Applications
Direct visualization of the cell wall structures provides insights into bacterial morphology and their growth dynamics. It also improves our ability to study bacterial pathogenesis and their infection pathways. D-amino acid (DAA)-based probes enable specific, efficient cell wall labeling and, more importantly, are eco-friendly compared to antibiotic-based probes.
D-amino acid (DAA)-based probes incorporate into bacterial cell wall through the activity of the cell wall synthesis enzymes. Namely, their incorporation indicates the cell wall synthesis activity spatiotemporally. We can thus visualize when and where the new cell wall is made in vivo by applying DAA probe labeling and microscopy.
The activities of bacterial cell wall synthesis and degradation are highly dynamic and carefully controlled by bacteria. Degraded cell wall fragments are not only a valuable resource for re-building the wall during their life cycle but also key materials for bacterial infection. The DAA-probe-labeled cell wall fragments are, therefore, powerful tools to study such a reconstruction process as well as cell-to-cell interaction during infection.
The incorporation of D-amino acid (DAA)-based probes into the bacterial cell wall is conducted by the activities of the cell wall synthesis enzymes. With a given labeling time, the higher the cell wall growth activity is, the stronger the labeling intensity is (more probe incorporation). Thus, DAA-probe labeling enables quantification of cell wall growth activity and comparisons.
The incorporation of D-amino acid (DAA)-based probes, such as FDAAs, into the bacterial cell wall (peptidoglycan) is conducted by the cell wall synthesis enzymes. Down- and up-regulation of the synthesis enzymes affects the probe incorporation. Therefore, quantifying FDAA labeling intensity provides information about the roles of enzymes involved in the cell wall synthesis and/or remodeling processes.
The level of FDAA incorporation into bacterial peptidoglycan is dependent upon the cell wall growth activity. Therefore, FDAA labeling provides a new approach to quantitatively evaluate the anti-cell wall growth activity of antibiotics. This can be done by co-incubating bacterial cells with the probes and the target antibiotics for a given time, and then quantify the reduction of the probe labeling intensity. This provides an efficient and reliable method to study antibiotic effects and their antibacterial mechanism.

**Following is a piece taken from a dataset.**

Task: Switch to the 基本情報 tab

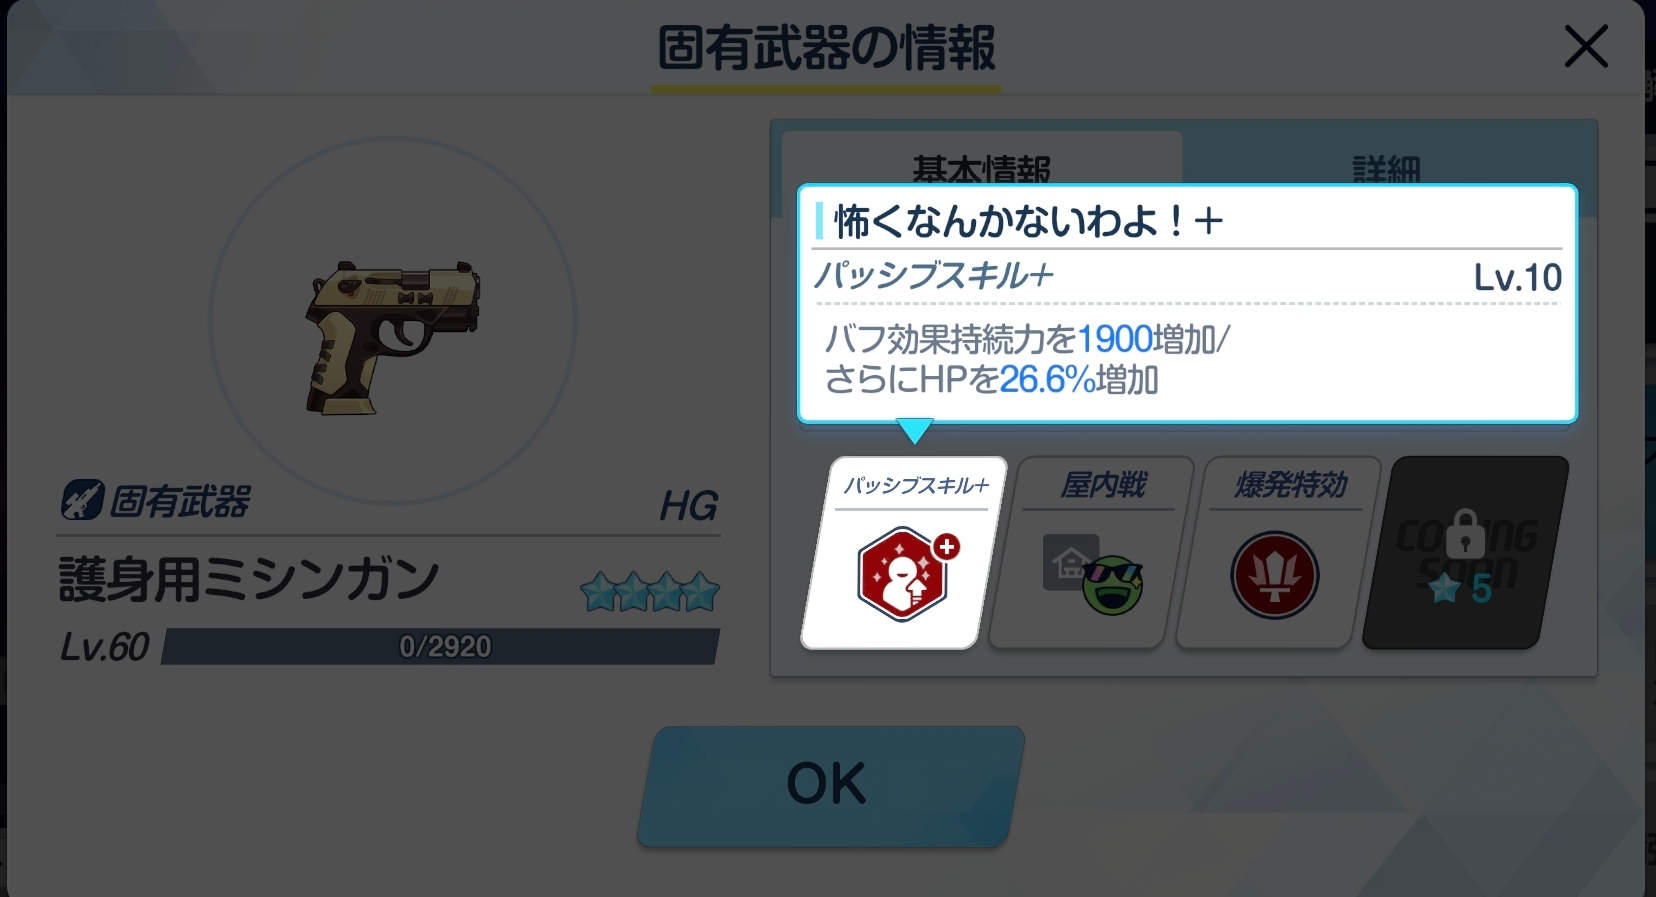Action: tap(982, 160)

Antibiotics lose their ability of killing bacteria when drug resistance is built in the cells. Since DAA probes are capable of quantifying the anti-cell wall growth activity of antibiotics, they are powerful tools to quantify the resistance ability of bacteria toward those antibiotics. This provides information about where the resistance strains spread out from, and how strong their resistance abilities are, which helps scientists/doctors to track and prevent the occurrence of resistant bacterial strains.
The ability of D-amino acid (DAA)-based probes to quantify the anti-cell wall growth of antibiotics makes them great tools to identify antibiotic candidates. High-throughput screening of natural products is still the most dominant way to discover new antibiotics. DAA probes labeling provide a reliable and efficient method to identify compounds that inhibit bacterial cell wall growth.
The incorporation of D-amino acid (DAA)-based probes into bacterial cell wall occurs in vitro when isolated transpeptidases (the main cell wall synthase) and synthetic substrates are present. This allows us to study the interactions between the enzymes and/or antibiotics and/or the cell wall substrates in molecular levels. The information can provides new insights into the cell wall synthesis and antibiotic inhibition mechanisms.